4. Distribute the reading process amongst a trusted network and re-aggregate the information in summarised form. Do you really need to personally read all of those papers? Could you get away with an executive summary for, say 50% of them?
Monday, January 19, 2009 at 1:45 pm UTC
Cameron–
I think the comments helped me to clarify my thinking a bit.
You’re generally on the right track here. I think the big difference is that someone like Shirky would assume that better filters would solve the problem, whereas I don’t agree. If the problem is defined as an inability to take in the necessary information, and more filtering means throwing out vital information, then no, it’s not a solution. That’s more of a surrender than a solution.
I think these two are intertwined in some ways. Publishing less is probably not a practical option, given the business models of the vast and expanding number of journals out there (they have to publish something in order to exist), and the need for an expanding number of scientists to have concrete markers of their research achievements (to push for graduation, tenure, grants, etc). Limiting the number of publications would hurt the open access/reader pays type journals the most–numbers so far show that they need to publish higher quantities of work with less editorial overhead in order to be financially viable (although for papers that are just indexed data as you suggest, open access would be a great fit).
The semantic technological improvements many are predicting would also hopefully create efficiencies in taking in the literature.
Probably my main point here–more filtering means less-rounded knowledge. Some of the most interesting science is done cross-disciplinary, and lessons learned in one area can be highly valuable in another. Cutting yourself off is a bad move.
While I’d agree, the problem is that you can’t know in advance which 50% prove to be important. Sometimes you won’t know for years. When you read paper B, you put that together with the results of paper A that you read 2 years ago and you’re onto something new and unique. The devil is often in the details, and what one scientist reads into a paper is very different from what another reads. With a background in developmental biology, I would read something very different from the first GFP papers (a vital dye for studying cell migration) than would someone like Roger Tsien (a means of measuring protein:protein interactions via FRET). One key to your comment is the phrase “trusted network”. We need to think more in terms of the groups where scientists work, labs, collaborators and departments, than in the free-for-all worldwide sorts of networks so many are coming up with. If you’re working on that level, online exchanges of information aren’t a big step beyond what scientists already do with lab meetings, journal clubs, etc. They’re just a different presentation method, albeit perhaps a more efficient one. There’s a freedom to speak openly and critically in those small private groups that is lost when they become open public forums.

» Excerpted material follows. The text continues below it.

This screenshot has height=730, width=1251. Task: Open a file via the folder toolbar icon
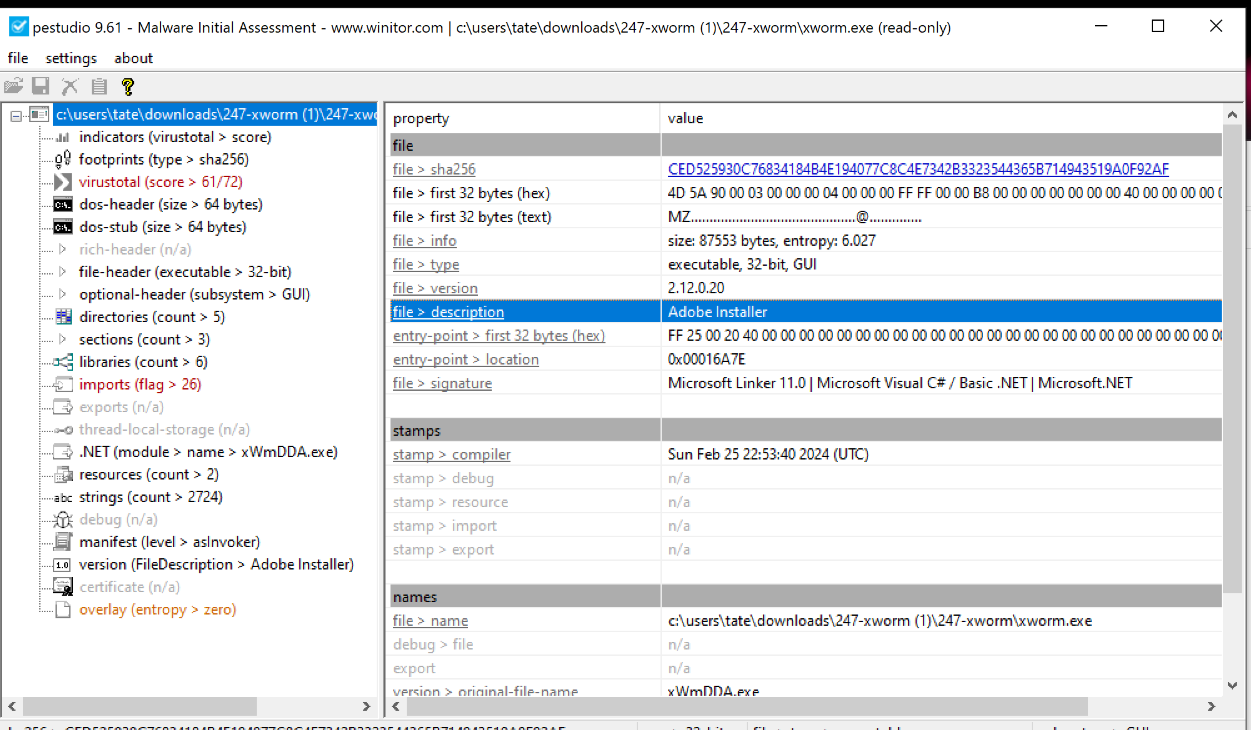tap(13, 85)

It’s unclear if that small gain in efficiency though, is enough to overcome the current expansion of the literature.
There’s also the problem of the time needed to write those executive summaries taking away from either doing more research or reading more papers. How one balances the altruism for the group/community versus the need to advance one’s own career is going to be a problem for a very long time.
There’s a real limit though, in how much you want to turn over to have the group do for you. I think what many proponents of Web 2.0 for science are underestimating is how much of the nature of science is individual effort. The great breakthroughs, the creative leaps, come from individual minds, not from the hive mind of executive summaries. There’s a level that no matter how much you want to automate things and distribute things, you still need to put in deep individual intellectual effort to fully understand anything and then to creatively move beyond that. It can’t be avoided, it can’t be fobbed off on others.